I have tried every method I can think of for getting the pdf from the link: http://apps.colorado.gov/dora/licensing/Lookup/LicenseLookup.aspx?docExternal=926241&docGuid=8DC9BB72-A921-45E7-9BCD-358846FCE54D
I have tried:
- Clicking the button for this link
- Opening the href manually in the webdriver
- Using WebDriverWait, and various commands to wait for url switches or the appearance of certain urls
- Sleeping and re-getting the page_source
- Using a try statement to override the TimeOut exception and trying to issue more commands from there
Every attempt at opening this link results in a timeout exception, even though it works just fine manually.
It looks like it runs through 2(?) redirects before landing on the pdf file I'd like to grab. Is there anyone out there with selenium experience that can point me in the right direction for getting this pdf?

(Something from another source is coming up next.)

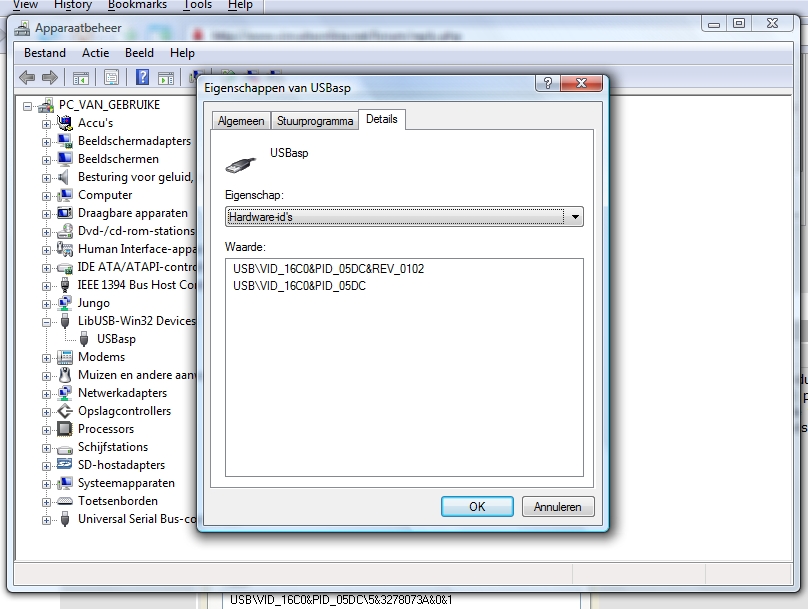
Task: Select the USBasp device in the tree
Action: (116, 339)
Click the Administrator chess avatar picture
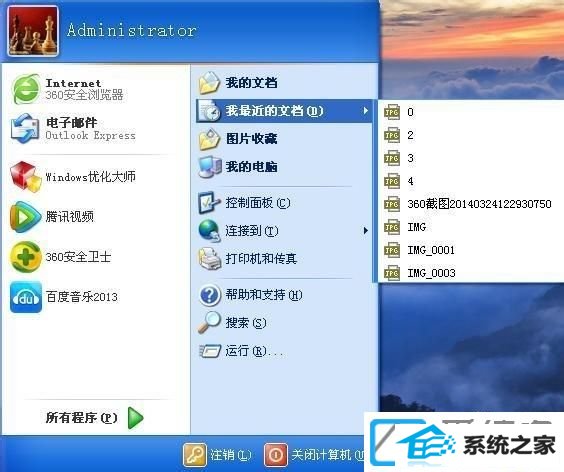Viewport: 564px width, 472px height. pyautogui.click(x=33, y=31)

I'm running Selenium on ChromeDriver in a Python script.
ANSWER:
download_buttons = self.browser.find_elements_by_link_text("External Document")
for button in download_buttons:
new_file_path = f'{blah}.pdf'
link = button.get_attribute("href")
download_link = requests.get(link, allow_redirects=True)
try:
with open(new_file_path, 'wb') as new_file:
new_file.write(download_link.content)
except Exception as e:
self.print_error(f"Failed to write file: {e}")